Weniger bunt kommt das Klavier des Bürgertreffs Hochzoll im Holzerbau daher. Eine eindeutige Botschaft hat es aber allemal: „Tanz mit mir“lautet der Schriftzug über der Tastatur, der wie auch die Rückseite des Klaviers in harmonischen Farbtönen als Mosaik gestaltet ist. Auf dem Klavier schwofen bereits einige drahtige Figuren.
Gestaltet haben das Kunstobjekt Volkshochschuldozentin Inge Lemmerz, Bildhauer Ulrich Sobeck, Künstler Christian Botez und Holzerbau-Chef Gregor Lang. Nach eineinhalb Stunden waren sie sich über den Entwurf im Klaren. Etwas schwieriger war jedoch die Verwirklichung, denn das ins Projekt mit eingebundene Pianohaus gab Folgendes zu bedenken: „Bitte beachten Sie bei der Gestaltung, dass der vordere Teil des Klaviers mit Deckel, Tastenklappe und der Unterrahmen weiterhin entfernbar bleiben müssen, um das Instrument öffnen und stimmen zu können.“Mit einer das berücksichtigenden Bewerbung erhielt Inge Lemmerz bei der Stadt den Zuschlag.
Seine Idee bezeichnet das Künstlerquartett selbst als „witzig, sommerlich, erfrischend“. Man habe auch schon „eine Portion Anfragen von Interessenten, die darauf spielen wollen“. Als erstes war Inge Lemmerz eigener Erzählung nach jedoch mit der Frage konfrontiert, ob die Mosaiksteine dem Piano nicht den Klang nehmen. Sie sagt: Nein. Die Kreativen aus Hochzoll seien froh, wenn sie das Klavier im Holzerbau behalten könnten.
Erst am Tag des Einsendeschlusses setzte Simon Balzat seinen ersten Klavierentwurf auf. Der 17-jährige Schüler des St. Stephan-GymnasiSchwammkopf ums hat gerade auch viel um die Ohren. Bis Ende April muss er sein Klavier verziert haben. Eine Woche darauf beginnen für ihn die Abiturprüfungen.

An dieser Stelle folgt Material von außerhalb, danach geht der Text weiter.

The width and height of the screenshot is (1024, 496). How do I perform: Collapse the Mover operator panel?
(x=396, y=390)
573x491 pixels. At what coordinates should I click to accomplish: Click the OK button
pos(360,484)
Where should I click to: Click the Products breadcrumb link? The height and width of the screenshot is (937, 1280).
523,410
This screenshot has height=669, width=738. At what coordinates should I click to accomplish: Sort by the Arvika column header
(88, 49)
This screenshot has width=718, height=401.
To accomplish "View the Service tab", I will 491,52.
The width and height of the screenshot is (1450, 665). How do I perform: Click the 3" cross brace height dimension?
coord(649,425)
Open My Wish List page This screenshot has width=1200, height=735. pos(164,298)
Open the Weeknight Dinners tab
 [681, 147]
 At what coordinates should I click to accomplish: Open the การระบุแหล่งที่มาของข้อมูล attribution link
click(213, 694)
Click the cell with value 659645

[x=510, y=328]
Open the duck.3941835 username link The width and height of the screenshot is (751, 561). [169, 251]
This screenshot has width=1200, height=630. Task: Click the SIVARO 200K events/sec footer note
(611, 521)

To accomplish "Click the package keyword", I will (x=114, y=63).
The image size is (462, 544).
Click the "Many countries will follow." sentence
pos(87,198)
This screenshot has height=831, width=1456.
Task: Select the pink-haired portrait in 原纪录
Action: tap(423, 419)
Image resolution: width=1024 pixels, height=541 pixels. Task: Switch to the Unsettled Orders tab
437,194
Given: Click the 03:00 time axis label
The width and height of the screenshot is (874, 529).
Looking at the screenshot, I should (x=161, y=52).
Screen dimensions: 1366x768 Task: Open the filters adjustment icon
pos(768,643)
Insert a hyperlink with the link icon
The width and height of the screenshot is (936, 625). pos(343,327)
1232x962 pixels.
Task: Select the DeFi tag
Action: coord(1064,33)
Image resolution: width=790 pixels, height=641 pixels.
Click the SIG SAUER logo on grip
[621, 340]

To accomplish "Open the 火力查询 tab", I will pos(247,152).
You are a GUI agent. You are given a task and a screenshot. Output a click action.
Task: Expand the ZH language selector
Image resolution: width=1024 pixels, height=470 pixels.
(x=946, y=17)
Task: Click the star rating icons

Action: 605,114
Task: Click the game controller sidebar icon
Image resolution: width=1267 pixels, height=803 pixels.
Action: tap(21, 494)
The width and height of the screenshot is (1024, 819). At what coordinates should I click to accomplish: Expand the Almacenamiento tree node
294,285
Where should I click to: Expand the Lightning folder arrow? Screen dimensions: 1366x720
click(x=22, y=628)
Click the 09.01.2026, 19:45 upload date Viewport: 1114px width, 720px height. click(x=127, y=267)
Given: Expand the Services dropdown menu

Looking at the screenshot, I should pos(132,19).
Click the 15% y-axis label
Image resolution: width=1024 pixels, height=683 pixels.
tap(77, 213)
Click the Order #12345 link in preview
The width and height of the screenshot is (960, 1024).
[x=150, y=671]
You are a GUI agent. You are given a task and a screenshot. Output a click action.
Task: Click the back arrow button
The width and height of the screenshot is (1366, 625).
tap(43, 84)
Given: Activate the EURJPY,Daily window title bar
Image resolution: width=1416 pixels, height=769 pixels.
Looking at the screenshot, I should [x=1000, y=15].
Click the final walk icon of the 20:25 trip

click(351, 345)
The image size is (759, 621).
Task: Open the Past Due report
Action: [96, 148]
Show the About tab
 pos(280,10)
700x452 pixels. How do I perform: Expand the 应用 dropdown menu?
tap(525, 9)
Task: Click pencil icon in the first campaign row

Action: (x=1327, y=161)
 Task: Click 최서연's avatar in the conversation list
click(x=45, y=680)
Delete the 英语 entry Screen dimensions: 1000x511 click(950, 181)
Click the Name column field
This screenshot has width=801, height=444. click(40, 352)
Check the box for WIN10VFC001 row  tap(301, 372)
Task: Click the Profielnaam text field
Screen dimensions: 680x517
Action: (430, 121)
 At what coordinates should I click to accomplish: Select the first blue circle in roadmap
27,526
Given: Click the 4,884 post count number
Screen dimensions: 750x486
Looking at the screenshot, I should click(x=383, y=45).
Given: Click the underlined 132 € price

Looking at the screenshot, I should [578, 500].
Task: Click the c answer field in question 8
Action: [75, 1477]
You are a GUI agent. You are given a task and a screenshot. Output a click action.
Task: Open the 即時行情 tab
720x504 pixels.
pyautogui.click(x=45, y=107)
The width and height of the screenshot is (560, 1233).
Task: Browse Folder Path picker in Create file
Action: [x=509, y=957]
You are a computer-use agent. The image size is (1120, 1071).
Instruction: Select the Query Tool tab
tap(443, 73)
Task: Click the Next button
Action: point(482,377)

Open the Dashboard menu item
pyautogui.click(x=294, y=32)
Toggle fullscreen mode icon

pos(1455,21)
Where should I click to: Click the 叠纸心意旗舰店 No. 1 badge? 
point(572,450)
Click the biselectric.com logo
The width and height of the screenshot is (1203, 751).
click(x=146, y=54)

Balzat will mit seinem Klavier, das er in seiner Garage geparkt hat, eine eindeutige Botschaft senden: Der Klimawandel ist echt und uns läuft langsam die Zeit davon. Sein in schwarzer und blauer Farbe gestrichenes Instrument soll deshalb unter anderem ein Eisbär und eine Uhr zieren.
Bisher hat Balzat vor allem für sich selbst und für seine mehr als 10 000 Abonnenten auf der Internetplattform Instagram gemalt. Bald sehen die Augsburger seine Kunst auch mitten in der Stadt. Einige seiner Mitschüler finden das ganz praktisch. Sie möchten dann auch mal gerne auf dem von ihm gestalteten Klavier spielen, haben sie Balzat schon gesagt.